→ Activity
Wherever a line of the data contains "pixel", copy that line.

** Records for processing follows **

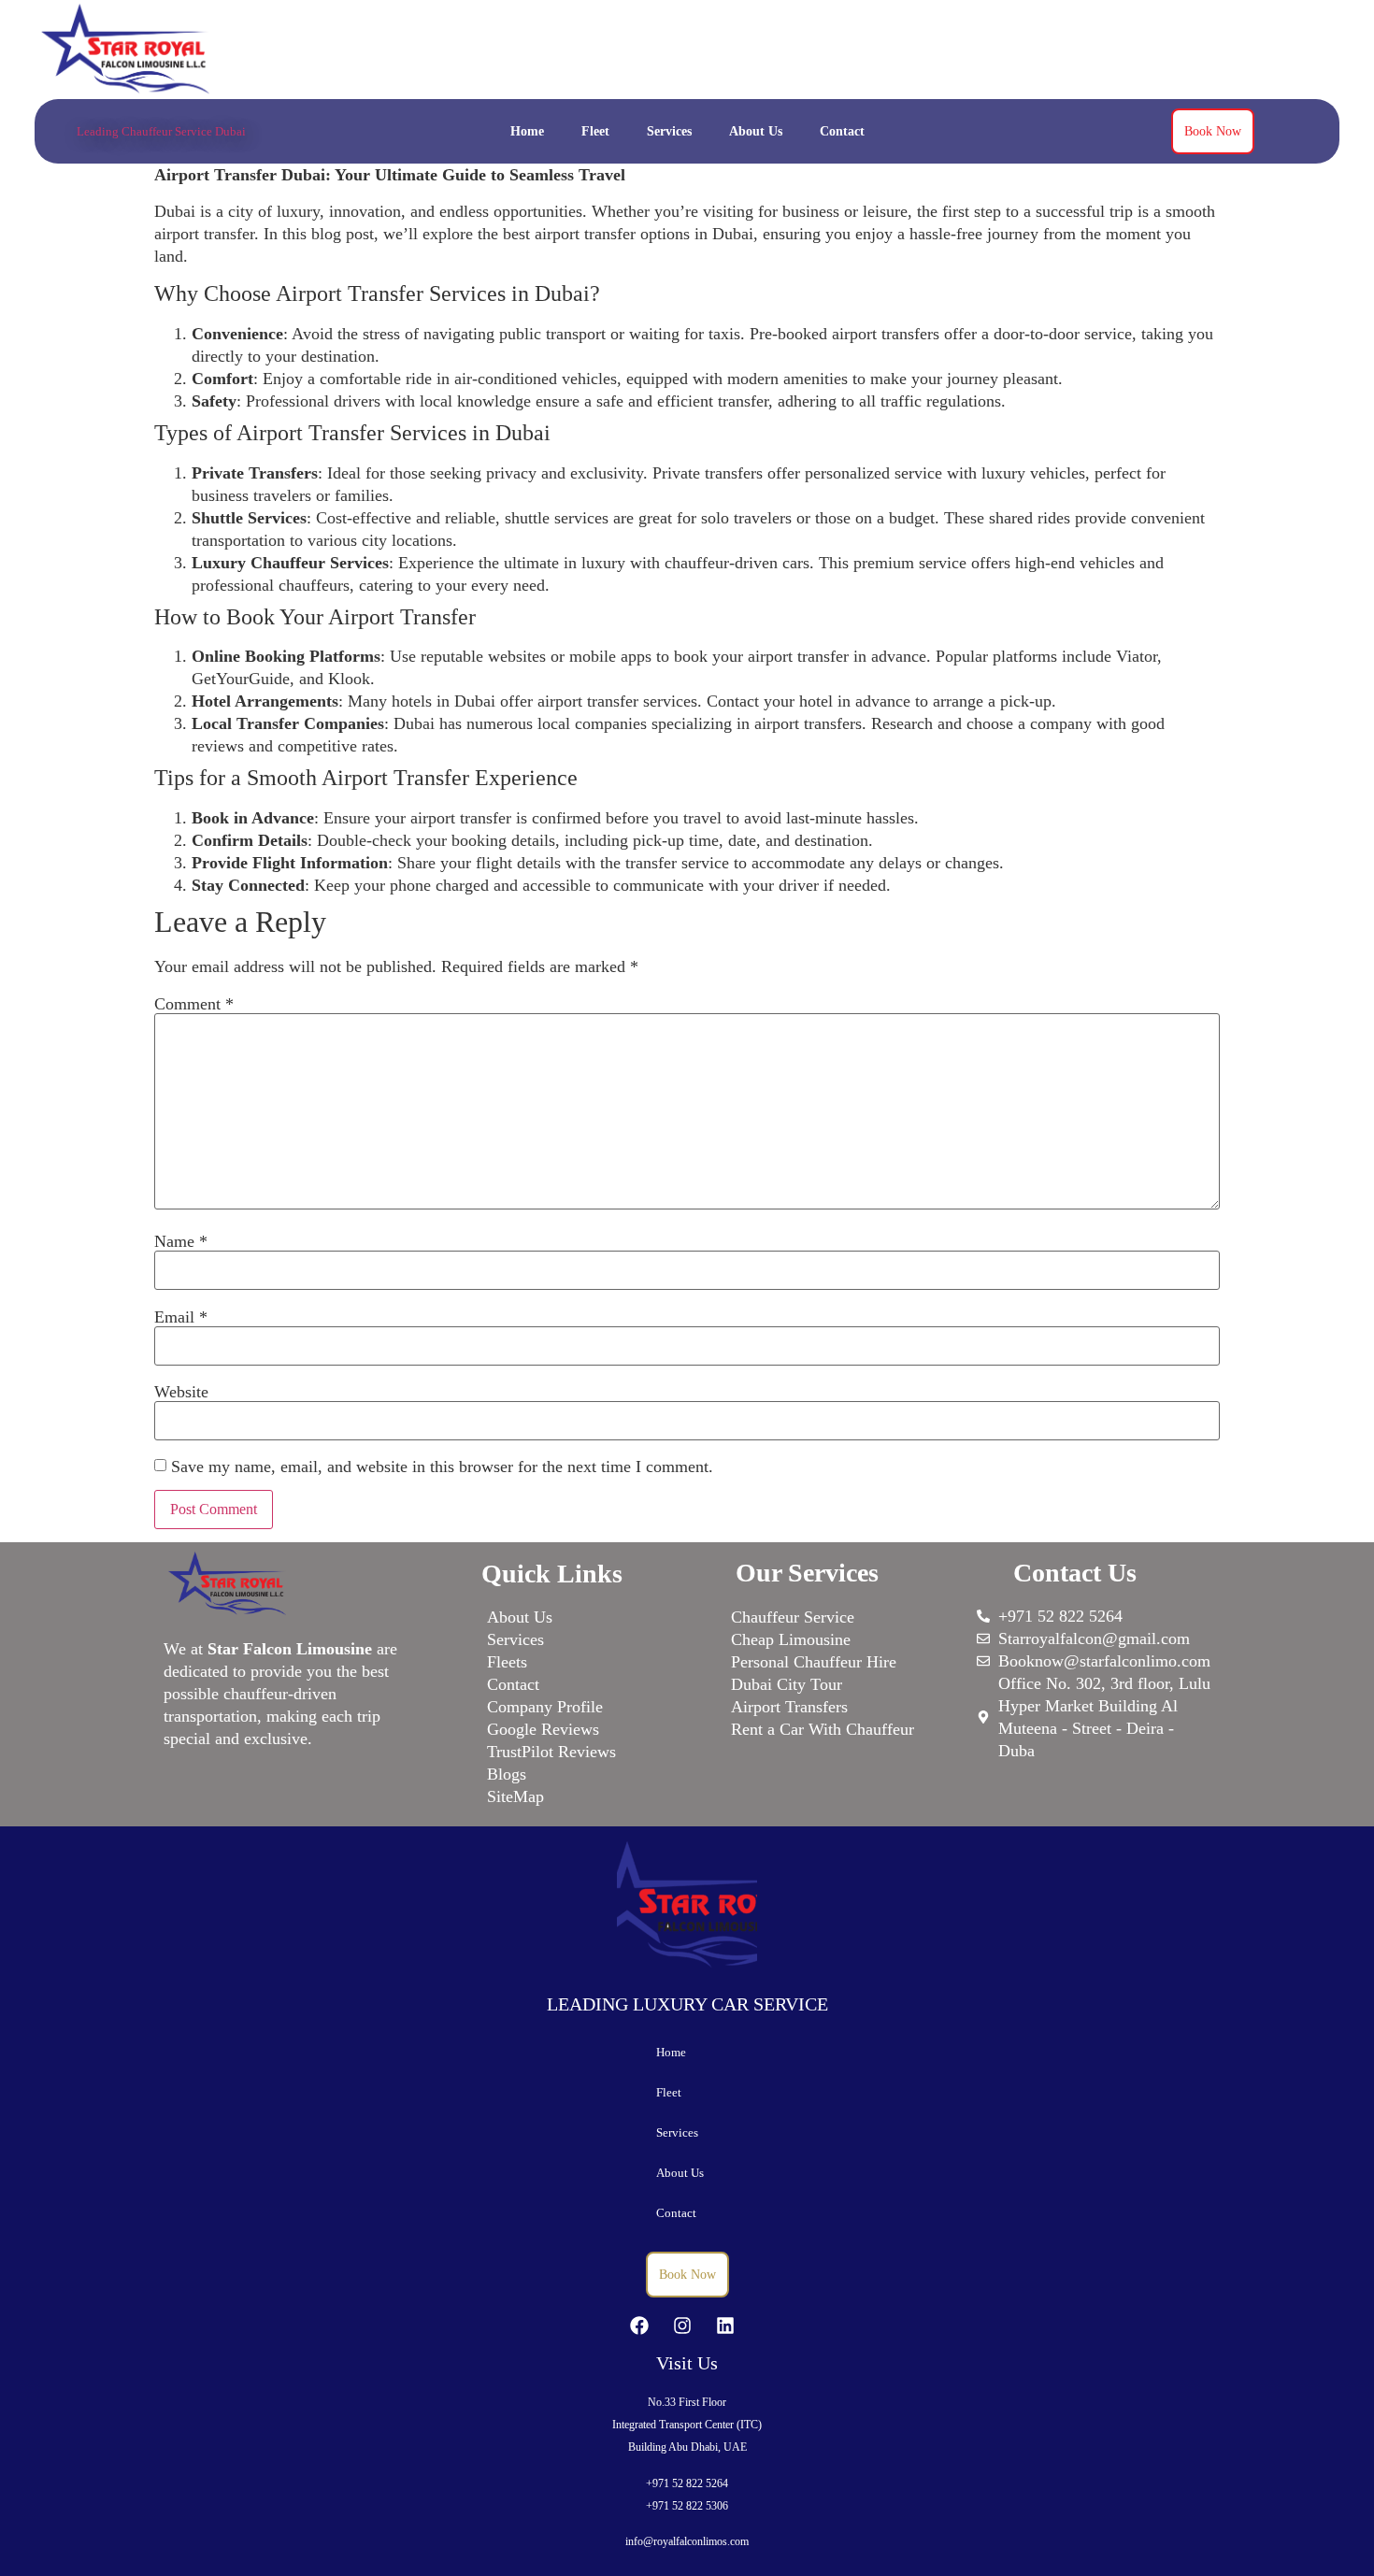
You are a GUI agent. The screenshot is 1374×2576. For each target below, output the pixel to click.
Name (181, 1241)
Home (527, 131)
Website (181, 1391)
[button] (687, 2092)
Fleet (595, 131)
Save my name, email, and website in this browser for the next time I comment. (442, 1466)
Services (669, 131)
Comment (194, 1003)
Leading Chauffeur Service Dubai (161, 131)
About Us (755, 131)
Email (181, 1317)
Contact (842, 131)
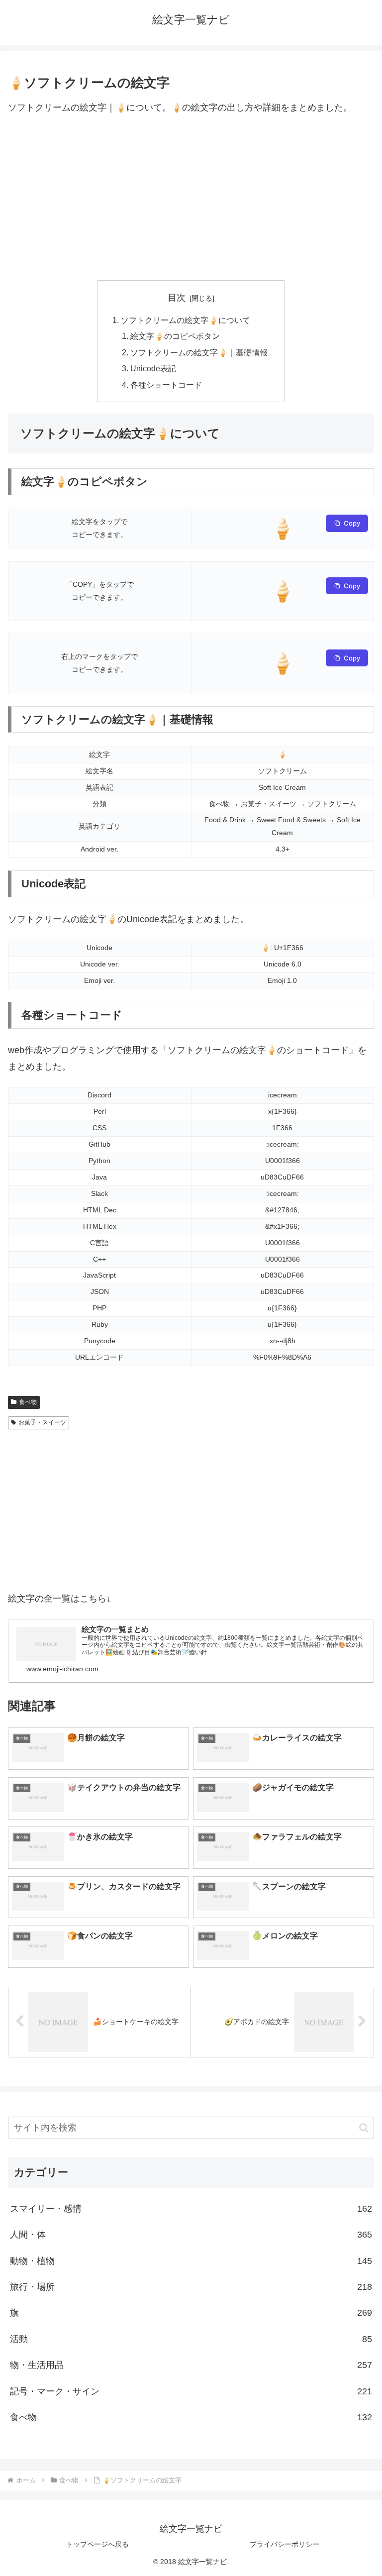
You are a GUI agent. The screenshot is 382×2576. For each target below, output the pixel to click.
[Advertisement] (191, 198)
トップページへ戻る (97, 2544)
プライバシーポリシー (284, 2544)
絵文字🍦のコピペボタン (175, 335)
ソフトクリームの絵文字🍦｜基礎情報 (199, 352)
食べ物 (28, 1401)
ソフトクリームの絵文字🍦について (185, 320)
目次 (177, 298)
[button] (364, 2128)
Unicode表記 (153, 368)
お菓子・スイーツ (42, 1422)
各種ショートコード (166, 384)
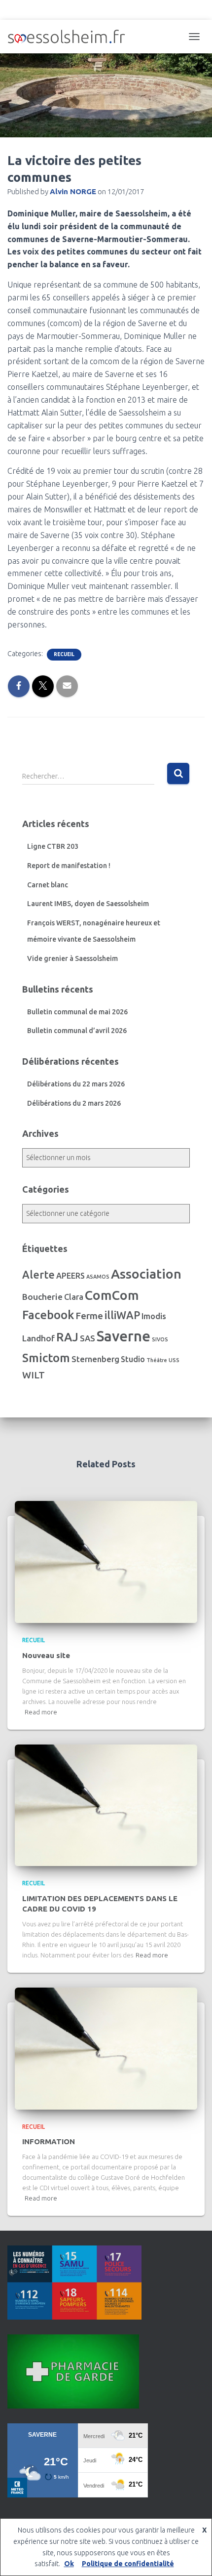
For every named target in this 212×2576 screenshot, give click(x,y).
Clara (73, 1296)
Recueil (64, 654)
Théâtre (156, 1360)
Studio (133, 1359)
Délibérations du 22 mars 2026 (76, 1084)
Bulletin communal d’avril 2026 (77, 1031)
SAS (87, 1338)
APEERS (70, 1275)
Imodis (153, 1316)
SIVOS (160, 1339)
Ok (69, 2564)
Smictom (46, 1358)
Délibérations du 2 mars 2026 (74, 1103)
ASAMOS (97, 1277)
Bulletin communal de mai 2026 (77, 1012)
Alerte (38, 1275)
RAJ (67, 1337)
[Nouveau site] (106, 1561)
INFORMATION (48, 2141)
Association (146, 1273)
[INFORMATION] (106, 2048)
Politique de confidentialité (128, 2564)
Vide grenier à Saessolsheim (72, 958)
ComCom (112, 1295)
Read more (41, 1711)
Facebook (48, 1315)
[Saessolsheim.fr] (70, 36)
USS (174, 1360)
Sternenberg (95, 1359)
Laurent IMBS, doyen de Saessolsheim (88, 904)
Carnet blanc (47, 885)
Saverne (123, 1336)
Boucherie (42, 1296)
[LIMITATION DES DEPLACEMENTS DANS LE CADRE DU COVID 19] (106, 1805)
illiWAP (122, 1315)
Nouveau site (46, 1655)
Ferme (89, 1315)
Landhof (38, 1338)
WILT (33, 1375)
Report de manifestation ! (68, 866)
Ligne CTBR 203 (52, 846)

** End of Records for processing **

→ Expected answer
You are a GUI agent. The screenshot is 1374×2576. For each target below, output the pixel to click.
You are a GUI agent. The screenshot is 382×2576. For each target below, output the pixel to click.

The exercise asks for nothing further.